What a simple and strong tribute as reported on the BBC above. I have an odd three point connection to the Bosnian conflict as I lived in my former home of PEI when refugees were filtered through Canada’s smallest province to acclimatize them to a new home. In 1998, I played on a PEI soccer team with many Bosnians including one who had played first division football. And, years earlier, we were teaching in Poland when the former Yugoslavia began to fall apart in civil war. I saw TV twice in those months in late 1991. Once to see a soccer game and once to see the shelling of Dubrovnik. Also, in my former former home prior to PEI but after coming back from Poland in the mid-90s I met and even represented Canadian soldiers who were in the UN force that liberated Sarajevo with a proper vigor that the current Canadian government frankly seems to deny.
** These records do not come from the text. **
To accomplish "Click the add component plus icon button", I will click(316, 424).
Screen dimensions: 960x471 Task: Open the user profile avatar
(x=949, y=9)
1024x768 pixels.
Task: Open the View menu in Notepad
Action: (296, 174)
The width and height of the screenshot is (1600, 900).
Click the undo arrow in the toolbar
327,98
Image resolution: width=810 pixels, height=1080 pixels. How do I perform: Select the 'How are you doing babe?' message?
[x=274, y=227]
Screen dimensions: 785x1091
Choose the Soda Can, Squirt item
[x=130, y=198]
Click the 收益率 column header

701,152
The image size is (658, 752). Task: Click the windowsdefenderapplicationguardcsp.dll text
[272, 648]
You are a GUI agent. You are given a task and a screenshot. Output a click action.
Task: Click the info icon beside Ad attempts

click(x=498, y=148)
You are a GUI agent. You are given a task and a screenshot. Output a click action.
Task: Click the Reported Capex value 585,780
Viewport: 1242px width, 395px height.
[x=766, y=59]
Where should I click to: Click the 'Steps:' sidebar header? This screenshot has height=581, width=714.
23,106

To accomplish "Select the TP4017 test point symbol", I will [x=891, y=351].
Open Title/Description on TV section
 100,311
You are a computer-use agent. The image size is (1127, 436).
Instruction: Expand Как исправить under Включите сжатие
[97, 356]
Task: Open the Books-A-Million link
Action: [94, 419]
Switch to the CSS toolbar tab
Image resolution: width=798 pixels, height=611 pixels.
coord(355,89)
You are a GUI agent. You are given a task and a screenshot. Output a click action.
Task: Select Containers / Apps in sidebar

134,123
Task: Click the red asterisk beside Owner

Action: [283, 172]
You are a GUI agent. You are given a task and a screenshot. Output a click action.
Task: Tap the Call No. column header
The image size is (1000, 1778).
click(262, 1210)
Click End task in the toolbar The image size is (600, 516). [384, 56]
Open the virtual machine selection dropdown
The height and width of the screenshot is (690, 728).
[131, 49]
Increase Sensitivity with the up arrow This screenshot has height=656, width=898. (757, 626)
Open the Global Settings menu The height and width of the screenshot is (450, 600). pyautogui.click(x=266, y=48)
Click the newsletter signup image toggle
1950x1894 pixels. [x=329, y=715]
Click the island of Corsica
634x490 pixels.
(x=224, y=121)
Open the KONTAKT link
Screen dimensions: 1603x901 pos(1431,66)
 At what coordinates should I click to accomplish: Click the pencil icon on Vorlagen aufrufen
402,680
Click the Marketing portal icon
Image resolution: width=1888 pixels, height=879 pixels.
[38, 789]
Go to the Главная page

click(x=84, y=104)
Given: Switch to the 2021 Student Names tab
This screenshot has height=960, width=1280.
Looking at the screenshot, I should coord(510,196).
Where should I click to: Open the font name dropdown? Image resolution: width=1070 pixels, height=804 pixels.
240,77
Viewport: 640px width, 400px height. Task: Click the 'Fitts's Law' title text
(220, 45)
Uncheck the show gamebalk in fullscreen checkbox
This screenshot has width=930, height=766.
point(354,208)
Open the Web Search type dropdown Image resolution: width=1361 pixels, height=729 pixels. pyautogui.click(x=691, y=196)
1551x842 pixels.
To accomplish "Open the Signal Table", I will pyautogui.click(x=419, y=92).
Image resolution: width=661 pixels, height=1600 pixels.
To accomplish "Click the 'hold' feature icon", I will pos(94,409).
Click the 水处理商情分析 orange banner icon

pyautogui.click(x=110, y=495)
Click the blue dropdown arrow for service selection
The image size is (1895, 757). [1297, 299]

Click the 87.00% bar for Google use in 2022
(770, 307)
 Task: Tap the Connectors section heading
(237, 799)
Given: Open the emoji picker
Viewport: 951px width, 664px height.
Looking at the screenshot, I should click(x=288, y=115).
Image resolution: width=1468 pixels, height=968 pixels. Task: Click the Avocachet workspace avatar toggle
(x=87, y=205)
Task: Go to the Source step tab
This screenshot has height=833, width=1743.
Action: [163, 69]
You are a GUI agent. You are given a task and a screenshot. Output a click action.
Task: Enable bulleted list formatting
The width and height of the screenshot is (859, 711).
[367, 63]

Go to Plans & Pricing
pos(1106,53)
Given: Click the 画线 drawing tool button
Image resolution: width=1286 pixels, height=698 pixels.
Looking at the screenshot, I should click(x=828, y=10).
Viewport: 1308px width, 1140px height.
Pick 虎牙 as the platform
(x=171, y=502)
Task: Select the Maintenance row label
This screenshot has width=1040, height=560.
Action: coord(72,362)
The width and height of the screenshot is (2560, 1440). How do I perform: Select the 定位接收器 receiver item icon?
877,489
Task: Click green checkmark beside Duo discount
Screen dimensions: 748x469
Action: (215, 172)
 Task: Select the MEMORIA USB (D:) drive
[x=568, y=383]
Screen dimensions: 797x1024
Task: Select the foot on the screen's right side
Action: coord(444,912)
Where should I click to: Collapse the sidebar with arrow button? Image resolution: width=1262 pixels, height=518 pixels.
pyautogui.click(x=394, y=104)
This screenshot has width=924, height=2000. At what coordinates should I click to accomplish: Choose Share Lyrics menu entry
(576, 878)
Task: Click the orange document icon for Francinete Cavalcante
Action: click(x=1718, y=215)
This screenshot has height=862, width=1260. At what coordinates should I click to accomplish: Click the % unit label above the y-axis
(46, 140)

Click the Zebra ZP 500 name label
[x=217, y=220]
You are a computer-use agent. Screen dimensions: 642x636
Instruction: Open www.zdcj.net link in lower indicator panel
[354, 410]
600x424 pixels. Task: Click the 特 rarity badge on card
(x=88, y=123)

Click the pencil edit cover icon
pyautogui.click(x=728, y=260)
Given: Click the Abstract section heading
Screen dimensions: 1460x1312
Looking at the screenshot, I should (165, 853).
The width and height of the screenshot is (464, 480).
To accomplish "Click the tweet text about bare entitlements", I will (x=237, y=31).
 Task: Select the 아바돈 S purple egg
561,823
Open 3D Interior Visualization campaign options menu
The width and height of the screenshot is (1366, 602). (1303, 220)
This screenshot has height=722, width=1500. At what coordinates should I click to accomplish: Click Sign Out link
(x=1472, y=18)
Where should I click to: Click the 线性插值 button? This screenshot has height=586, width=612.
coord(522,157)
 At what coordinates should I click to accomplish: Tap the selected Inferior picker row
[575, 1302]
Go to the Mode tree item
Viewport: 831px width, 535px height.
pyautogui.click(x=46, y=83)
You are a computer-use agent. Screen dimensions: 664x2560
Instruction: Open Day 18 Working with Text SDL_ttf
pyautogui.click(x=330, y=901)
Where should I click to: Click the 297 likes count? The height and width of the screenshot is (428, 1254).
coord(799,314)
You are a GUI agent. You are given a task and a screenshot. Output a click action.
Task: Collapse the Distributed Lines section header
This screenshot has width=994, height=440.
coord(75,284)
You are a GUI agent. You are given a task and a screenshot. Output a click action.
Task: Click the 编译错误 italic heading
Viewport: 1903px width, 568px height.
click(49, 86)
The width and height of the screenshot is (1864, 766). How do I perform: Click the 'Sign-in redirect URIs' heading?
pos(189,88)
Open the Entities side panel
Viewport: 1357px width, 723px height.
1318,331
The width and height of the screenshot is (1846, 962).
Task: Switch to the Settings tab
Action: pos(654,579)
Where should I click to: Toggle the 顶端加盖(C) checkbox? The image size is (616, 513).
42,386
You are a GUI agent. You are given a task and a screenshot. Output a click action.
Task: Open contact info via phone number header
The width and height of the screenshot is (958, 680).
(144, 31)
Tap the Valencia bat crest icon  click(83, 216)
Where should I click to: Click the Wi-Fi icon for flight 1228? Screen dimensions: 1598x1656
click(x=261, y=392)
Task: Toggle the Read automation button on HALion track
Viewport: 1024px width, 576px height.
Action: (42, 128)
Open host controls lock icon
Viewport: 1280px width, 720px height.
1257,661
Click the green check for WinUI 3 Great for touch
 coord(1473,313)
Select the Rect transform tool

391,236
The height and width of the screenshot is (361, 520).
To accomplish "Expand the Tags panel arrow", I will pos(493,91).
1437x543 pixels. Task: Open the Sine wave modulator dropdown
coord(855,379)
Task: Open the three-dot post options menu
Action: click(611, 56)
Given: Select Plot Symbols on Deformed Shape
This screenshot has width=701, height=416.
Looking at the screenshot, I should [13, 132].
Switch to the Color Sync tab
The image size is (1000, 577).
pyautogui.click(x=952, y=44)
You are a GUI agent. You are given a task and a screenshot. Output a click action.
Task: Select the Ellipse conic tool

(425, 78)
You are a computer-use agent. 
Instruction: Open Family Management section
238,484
The stories from these three points in that decade combined giving me that sort of weighing awareness that made the news difficult to follow on one hand but saw me asking more. In the pre-pop-Internet world that meant maps and shortwave. Listening to the news fading in an out from Radio Belgrade, Croatian radio as well as B92 gave a sense. I remember when Arkan was killed a Bosnian friend inordinately connected came to my office to ask how that could have happened. I had to give him, a former Red Army soldier, a lesson on the SAS, vulnerability and other such things. He had no idea but told me much that taught me about the later NATO bombing of Serbia.
A red chair for each of the dead. Better than Yeats. Few signed up for a cause in the 90s.